---------- Source data ----------
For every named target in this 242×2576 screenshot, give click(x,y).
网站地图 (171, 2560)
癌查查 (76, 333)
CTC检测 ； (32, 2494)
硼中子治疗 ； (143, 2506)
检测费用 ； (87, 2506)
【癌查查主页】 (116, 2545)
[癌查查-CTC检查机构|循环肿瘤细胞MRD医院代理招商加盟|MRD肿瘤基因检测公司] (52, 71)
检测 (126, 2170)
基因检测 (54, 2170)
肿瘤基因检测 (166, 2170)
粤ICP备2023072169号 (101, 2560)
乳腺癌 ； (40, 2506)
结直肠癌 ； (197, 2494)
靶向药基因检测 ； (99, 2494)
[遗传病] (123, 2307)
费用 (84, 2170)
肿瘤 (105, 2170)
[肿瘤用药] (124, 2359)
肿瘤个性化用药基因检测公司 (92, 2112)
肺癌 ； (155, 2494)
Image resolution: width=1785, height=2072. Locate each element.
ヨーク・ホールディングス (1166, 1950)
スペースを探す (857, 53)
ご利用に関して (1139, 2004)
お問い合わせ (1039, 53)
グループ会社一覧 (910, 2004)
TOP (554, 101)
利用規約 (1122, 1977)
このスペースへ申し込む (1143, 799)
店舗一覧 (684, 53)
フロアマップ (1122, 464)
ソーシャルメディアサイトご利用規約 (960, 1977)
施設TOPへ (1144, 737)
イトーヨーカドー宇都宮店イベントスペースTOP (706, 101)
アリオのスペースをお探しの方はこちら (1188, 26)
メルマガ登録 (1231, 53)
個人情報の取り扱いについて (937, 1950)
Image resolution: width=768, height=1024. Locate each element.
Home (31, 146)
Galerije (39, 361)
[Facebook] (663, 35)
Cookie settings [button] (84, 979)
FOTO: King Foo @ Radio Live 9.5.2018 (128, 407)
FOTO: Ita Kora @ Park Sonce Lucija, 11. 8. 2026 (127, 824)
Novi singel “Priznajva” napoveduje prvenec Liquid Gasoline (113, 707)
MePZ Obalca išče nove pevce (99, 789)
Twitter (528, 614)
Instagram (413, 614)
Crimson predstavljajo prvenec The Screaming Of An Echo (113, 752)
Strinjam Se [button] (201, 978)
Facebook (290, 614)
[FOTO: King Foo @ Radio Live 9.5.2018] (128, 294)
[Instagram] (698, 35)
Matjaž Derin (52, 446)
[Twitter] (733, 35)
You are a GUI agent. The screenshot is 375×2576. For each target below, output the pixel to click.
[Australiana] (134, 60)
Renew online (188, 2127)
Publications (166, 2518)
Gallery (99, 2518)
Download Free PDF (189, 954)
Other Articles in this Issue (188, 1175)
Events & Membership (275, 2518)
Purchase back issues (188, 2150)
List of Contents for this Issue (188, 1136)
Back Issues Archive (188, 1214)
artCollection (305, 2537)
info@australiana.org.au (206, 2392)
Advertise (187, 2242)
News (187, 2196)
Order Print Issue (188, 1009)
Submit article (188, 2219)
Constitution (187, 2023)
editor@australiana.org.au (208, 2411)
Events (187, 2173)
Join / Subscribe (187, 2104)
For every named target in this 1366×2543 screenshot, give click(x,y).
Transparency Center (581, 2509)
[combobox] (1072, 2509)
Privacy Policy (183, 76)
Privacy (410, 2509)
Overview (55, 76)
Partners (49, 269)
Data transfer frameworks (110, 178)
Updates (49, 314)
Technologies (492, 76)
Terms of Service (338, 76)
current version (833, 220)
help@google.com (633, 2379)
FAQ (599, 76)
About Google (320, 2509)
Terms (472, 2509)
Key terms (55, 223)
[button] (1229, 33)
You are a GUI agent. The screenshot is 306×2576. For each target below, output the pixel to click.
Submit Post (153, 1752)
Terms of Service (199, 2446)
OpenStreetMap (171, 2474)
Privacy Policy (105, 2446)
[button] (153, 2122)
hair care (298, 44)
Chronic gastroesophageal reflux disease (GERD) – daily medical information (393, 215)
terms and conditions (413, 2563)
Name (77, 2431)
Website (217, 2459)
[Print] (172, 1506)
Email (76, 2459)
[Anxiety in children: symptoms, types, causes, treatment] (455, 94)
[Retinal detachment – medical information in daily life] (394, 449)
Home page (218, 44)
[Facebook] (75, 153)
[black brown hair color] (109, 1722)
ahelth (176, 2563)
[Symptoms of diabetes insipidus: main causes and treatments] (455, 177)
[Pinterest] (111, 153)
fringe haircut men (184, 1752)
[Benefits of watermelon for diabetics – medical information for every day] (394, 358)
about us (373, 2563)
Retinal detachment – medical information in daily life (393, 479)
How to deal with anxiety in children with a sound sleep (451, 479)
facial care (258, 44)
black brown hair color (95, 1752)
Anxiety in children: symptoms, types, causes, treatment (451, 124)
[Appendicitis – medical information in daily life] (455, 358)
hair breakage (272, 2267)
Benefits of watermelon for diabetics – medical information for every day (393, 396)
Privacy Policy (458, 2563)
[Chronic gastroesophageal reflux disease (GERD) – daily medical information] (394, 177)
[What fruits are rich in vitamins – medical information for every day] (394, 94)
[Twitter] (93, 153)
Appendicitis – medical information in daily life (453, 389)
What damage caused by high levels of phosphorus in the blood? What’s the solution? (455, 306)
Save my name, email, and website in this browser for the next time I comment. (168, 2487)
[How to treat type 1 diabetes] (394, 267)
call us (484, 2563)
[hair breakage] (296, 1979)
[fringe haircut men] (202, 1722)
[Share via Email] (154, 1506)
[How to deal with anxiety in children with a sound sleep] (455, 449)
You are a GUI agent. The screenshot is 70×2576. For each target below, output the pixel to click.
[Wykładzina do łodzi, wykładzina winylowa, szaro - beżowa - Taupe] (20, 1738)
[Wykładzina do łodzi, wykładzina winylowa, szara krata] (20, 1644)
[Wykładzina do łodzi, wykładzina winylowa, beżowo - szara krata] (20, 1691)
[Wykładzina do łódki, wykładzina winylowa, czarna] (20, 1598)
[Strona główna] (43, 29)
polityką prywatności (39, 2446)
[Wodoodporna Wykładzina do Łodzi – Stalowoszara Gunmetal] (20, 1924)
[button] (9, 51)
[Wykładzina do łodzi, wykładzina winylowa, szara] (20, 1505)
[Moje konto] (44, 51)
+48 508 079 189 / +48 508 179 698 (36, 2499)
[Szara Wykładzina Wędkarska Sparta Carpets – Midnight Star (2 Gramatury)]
----------
Problem description ->
Each entry in the data should be restated exactly as it was written.

Output for this task ->
For every named target in this 242×2576 screenshot, give click(x,y).
网站地图 (171, 2560)
癌查查 (76, 333)
CTC检测 ； (32, 2494)
硼中子治疗 ； (143, 2506)
检测费用 ； (87, 2506)
【癌查查主页】 (116, 2545)
[癌查查-CTC检查机构|循环肿瘤细胞MRD医院代理招商加盟|MRD肿瘤基因检测公司] (52, 71)
检测 (126, 2170)
基因检测 (54, 2170)
肿瘤基因检测 (166, 2170)
粤ICP备2023072169号 (101, 2560)
乳腺癌 ； (40, 2506)
结直肠癌 ； (197, 2494)
靶向药基因检测 ； (99, 2494)
[遗传病] (123, 2307)
费用 (84, 2170)
肿瘤 (105, 2170)
[肿瘤用药] (124, 2359)
肿瘤个性化用药基因检测公司 (92, 2112)
肺癌 ； (155, 2494)
Image resolution: width=1785, height=2072. Locate each element.
ヨーク・ホールディングス (1166, 1950)
スペースを探す (857, 53)
ご利用に関して (1139, 2004)
お問い合わせ (1039, 53)
グループ会社一覧 (910, 2004)
TOP (554, 101)
利用規約 (1122, 1977)
このスペースへ申し込む (1143, 799)
店舗一覧 (684, 53)
フロアマップ (1122, 464)
ソーシャルメディアサイトご利用規約 (960, 1977)
施設TOPへ (1144, 737)
イトーヨーカドー宇都宮店イベントスペースTOP (706, 101)
アリオのスペースをお探しの方はこちら (1188, 26)
メルマガ登録 (1231, 53)
個人情報の取り扱いについて (937, 1950)
Image resolution: width=768, height=1024. Locate each element.
Home (31, 146)
Galerije (39, 361)
[Facebook] (663, 35)
Cookie settings [button] (84, 979)
FOTO: King Foo @ Radio Live 9.5.2018 (128, 407)
FOTO: Ita Kora @ Park Sonce Lucija, 11. 8. 2026 (127, 824)
Novi singel “Priznajva” napoveduje prvenec Liquid Gasoline (113, 707)
MePZ Obalca išče nove pevce (99, 789)
Twitter (528, 614)
Instagram (413, 614)
Crimson predstavljajo prvenec The Screaming Of An Echo (113, 752)
Strinjam Se [button] (201, 978)
Facebook (290, 614)
[FOTO: King Foo @ Radio Live 9.5.2018] (128, 294)
[Instagram] (698, 35)
Matjaž Derin (52, 446)
[Twitter] (733, 35)
You are a GUI agent. The screenshot is 375×2576. For each target below, output the pixel to click.
[Australiana] (134, 60)
Renew online (188, 2127)
Publications (166, 2518)
Gallery (99, 2518)
Download Free PDF (189, 954)
Other Articles in this Issue (188, 1175)
Events & Membership (275, 2518)
Purchase back issues (188, 2150)
List of Contents for this Issue (188, 1136)
Back Issues Archive (188, 1214)
artCollection (305, 2537)
info@australiana.org.au (206, 2392)
Advertise (187, 2242)
News (187, 2196)
Order Print Issue (188, 1009)
Submit article (188, 2219)
Constitution (187, 2023)
editor@australiana.org.au (208, 2411)
Events (187, 2173)
Join / Subscribe (187, 2104)
For every named target in this 1366×2543 screenshot, give click(x,y).
Transparency Center (581, 2509)
[combobox] (1072, 2509)
Privacy Policy (183, 76)
Privacy (410, 2509)
Overview (55, 76)
Partners (49, 269)
Data transfer frameworks (110, 178)
Updates (49, 314)
Technologies (492, 76)
Terms of Service (338, 76)
current version (833, 220)
help@google.com (633, 2379)
FAQ (599, 76)
About Google (320, 2509)
Terms (472, 2509)
Key terms (55, 223)
[button] (1229, 33)
You are a GUI agent. The screenshot is 306×2576. For each target below, output the pixel to click.
Submit Post (153, 1752)
Terms of Service (199, 2446)
OpenStreetMap (171, 2474)
Privacy Policy (105, 2446)
[button] (153, 2122)
hair care (298, 44)
Chronic gastroesophageal reflux disease (GERD) – daily medical information (393, 215)
terms and conditions (413, 2563)
Name (77, 2431)
Website (217, 2459)
[Print] (172, 1506)
Email (76, 2459)
[Anxiety in children: symptoms, types, causes, treatment] (455, 94)
[Retinal detachment – medical information in daily life] (394, 449)
Home page (218, 44)
[Facebook] (75, 153)
[black brown hair color] (109, 1722)
ahelth (176, 2563)
[Symptoms of diabetes insipidus: main causes and treatments] (455, 177)
[Pinterest] (111, 153)
fringe haircut men (184, 1752)
[Benefits of watermelon for diabetics – medical information for every day] (394, 358)
about us (373, 2563)
Retinal detachment – medical information in daily life (393, 479)
How to deal with anxiety in children with a sound sleep (451, 479)
facial care (258, 44)
black brown hair color (95, 1752)
Anxiety in children: symptoms, types, causes, treatment (451, 124)
[Appendicitis – medical information in daily life] (455, 358)
hair breakage (272, 2267)
Benefits of watermelon for diabetics – medical information for every day (393, 396)
Privacy Policy (458, 2563)
[Chronic gastroesophageal reflux disease (GERD) – daily medical information] (394, 177)
[What fruits are rich in vitamins – medical information for every day] (394, 94)
[Twitter] (93, 153)
Appendicitis – medical information in daily life (453, 389)
What damage caused by high levels of phosphorus in the blood? What’s the solution? (455, 306)
Save my name, email, and website in this browser for the next time I comment. (168, 2487)
[How to treat type 1 diabetes] (394, 267)
call us (484, 2563)
[hair breakage] (296, 1979)
[fringe haircut men] (202, 1722)
[Share via Email] (154, 1506)
[How to deal with anxiety in children with a sound sleep] (455, 449)
You are a GUI agent. The screenshot is 70×2576. For each target below, output the pixel to click.
[Wykładzina do łodzi, wykładzina winylowa, szaro - beżowa - Taupe] (20, 1738)
[Wykładzina do łodzi, wykładzina winylowa, szara krata] (20, 1644)
[Wykładzina do łodzi, wykładzina winylowa, beżowo - szara krata] (20, 1691)
[Wykładzina do łódki, wykładzina winylowa, czarna] (20, 1598)
[Strona główna] (43, 29)
polityką prywatności (39, 2446)
[Wodoodporna Wykładzina do Łodzi – Stalowoszara Gunmetal] (20, 1924)
[button] (9, 51)
[Wykładzina do łodzi, wykładzina winylowa, szara] (20, 1505)
[Moje konto] (44, 51)
+48 508 079 189 / +48 508 179 698 (36, 2499)
[Szara Wykładzina Wędkarska Sparta Carpets – Midnight Star (2 Gramatury)]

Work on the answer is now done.